MATERIAL FOR THIS TASK
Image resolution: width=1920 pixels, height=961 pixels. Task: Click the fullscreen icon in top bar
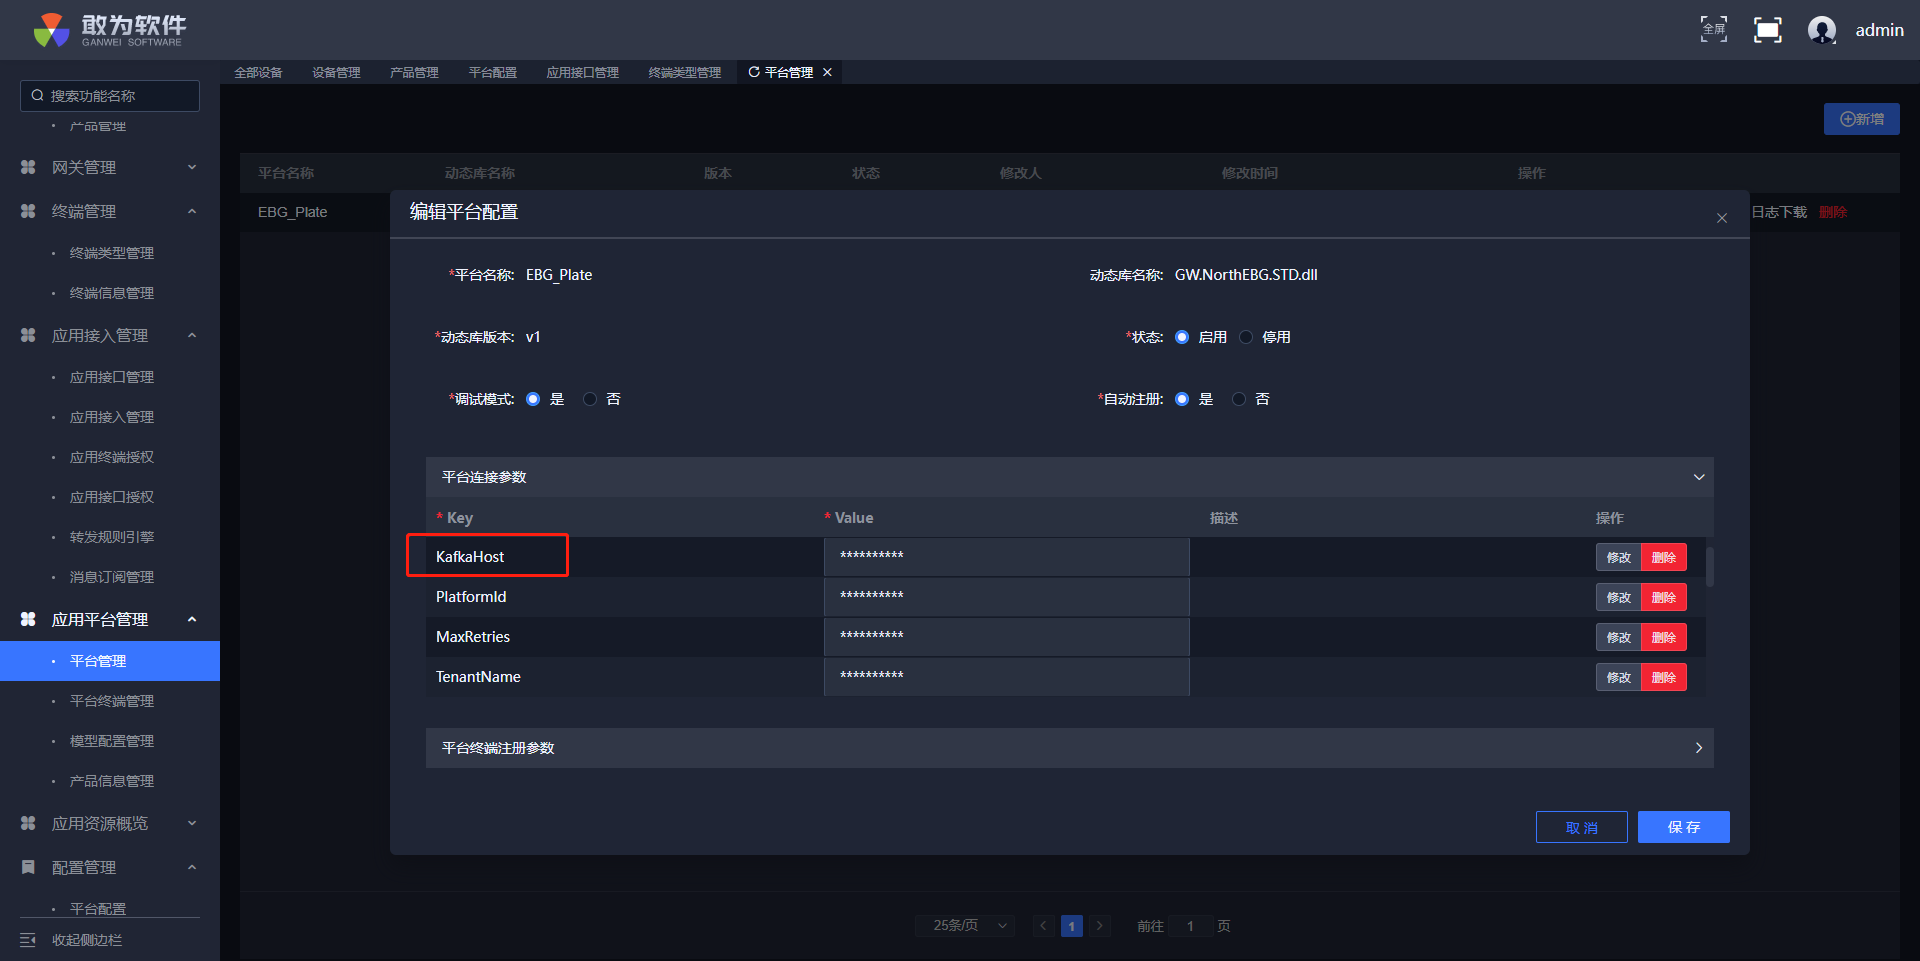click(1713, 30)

* * *

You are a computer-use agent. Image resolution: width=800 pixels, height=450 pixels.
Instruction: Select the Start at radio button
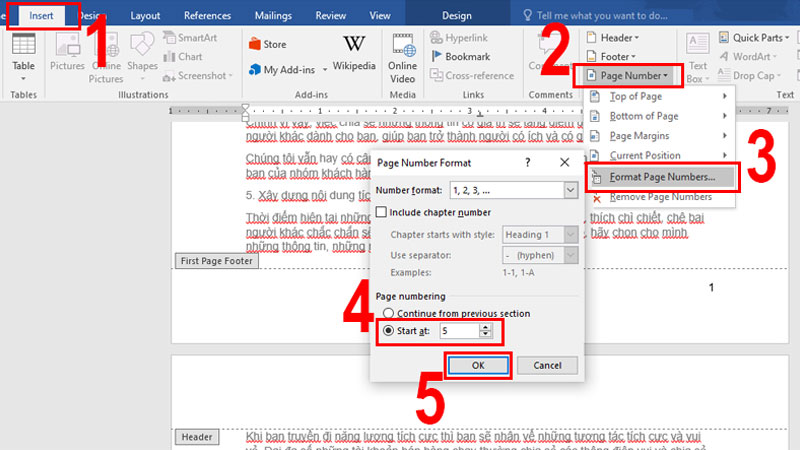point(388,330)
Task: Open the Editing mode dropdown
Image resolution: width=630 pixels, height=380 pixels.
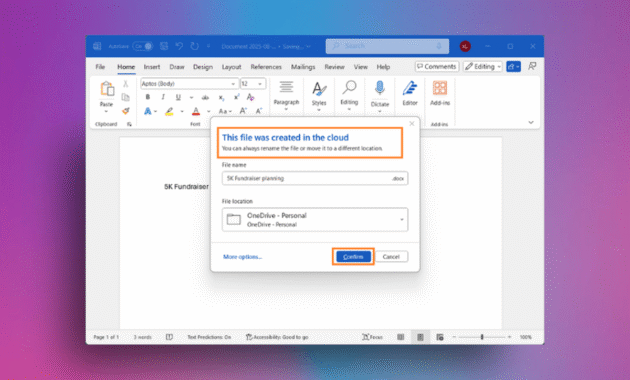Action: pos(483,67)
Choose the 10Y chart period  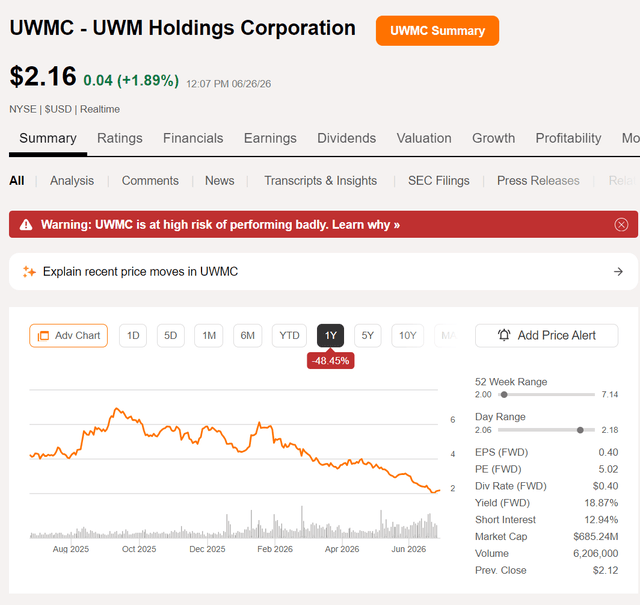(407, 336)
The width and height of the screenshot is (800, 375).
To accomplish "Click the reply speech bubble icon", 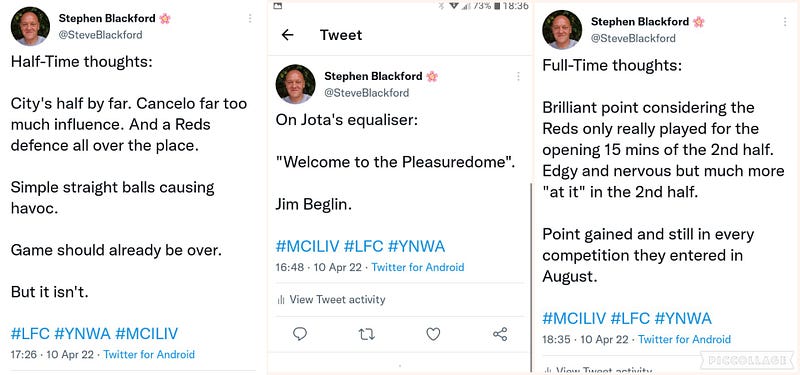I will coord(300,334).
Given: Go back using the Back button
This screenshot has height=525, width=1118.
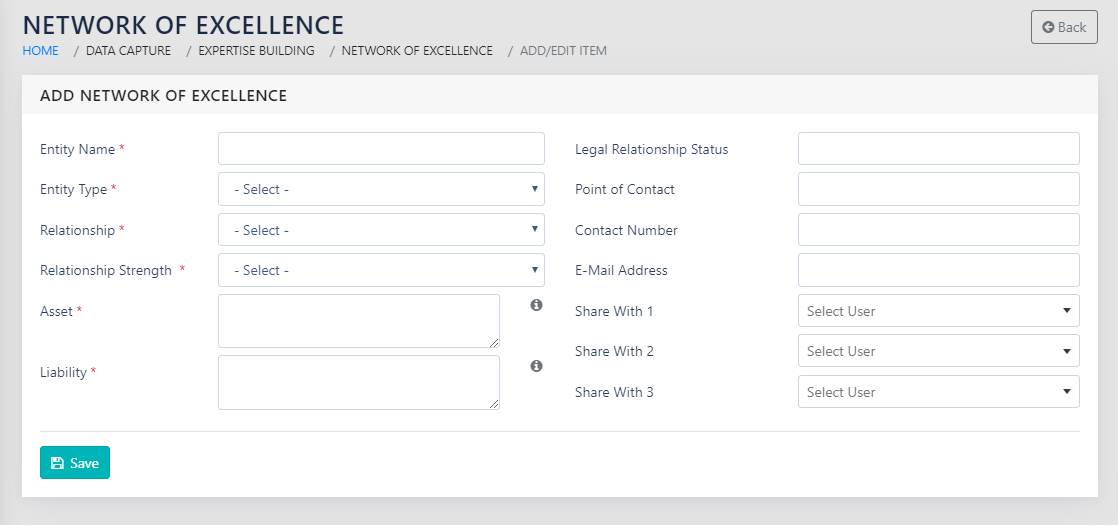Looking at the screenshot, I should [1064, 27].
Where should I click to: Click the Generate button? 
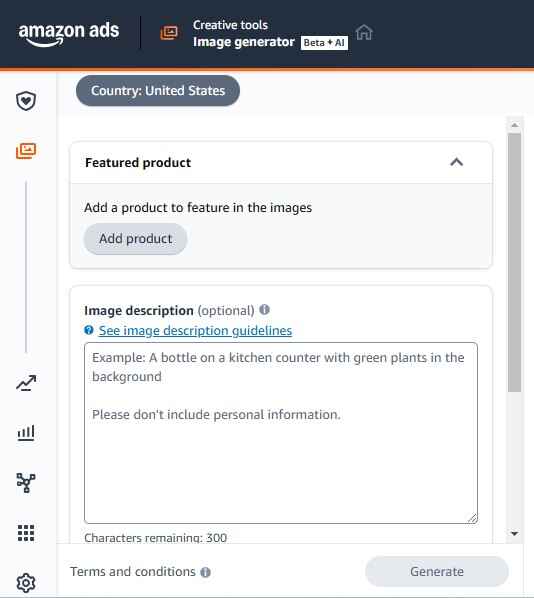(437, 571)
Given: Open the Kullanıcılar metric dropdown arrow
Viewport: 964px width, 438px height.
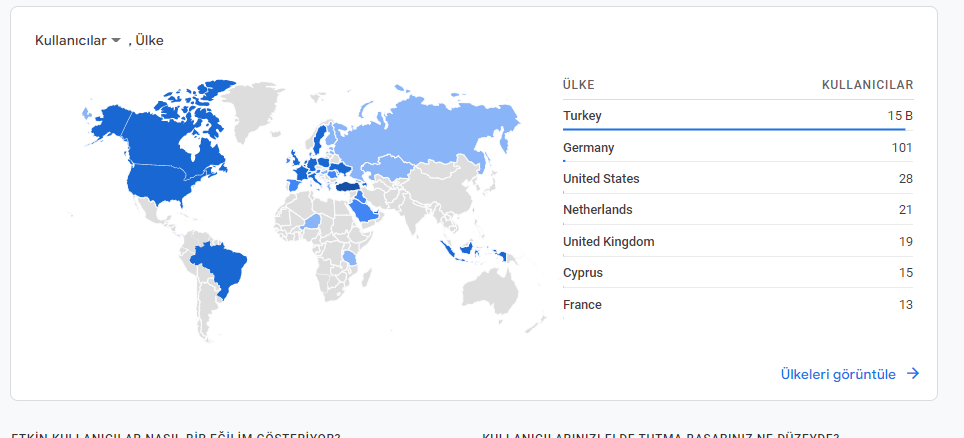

EXERCISE AIM
Take every line of the material that contains the word "Open", and copy it.

YOUR SOLUTION
Task: Open the Editing mode dropdown
Given: Open the Kullanıcılar metric dropdown arrow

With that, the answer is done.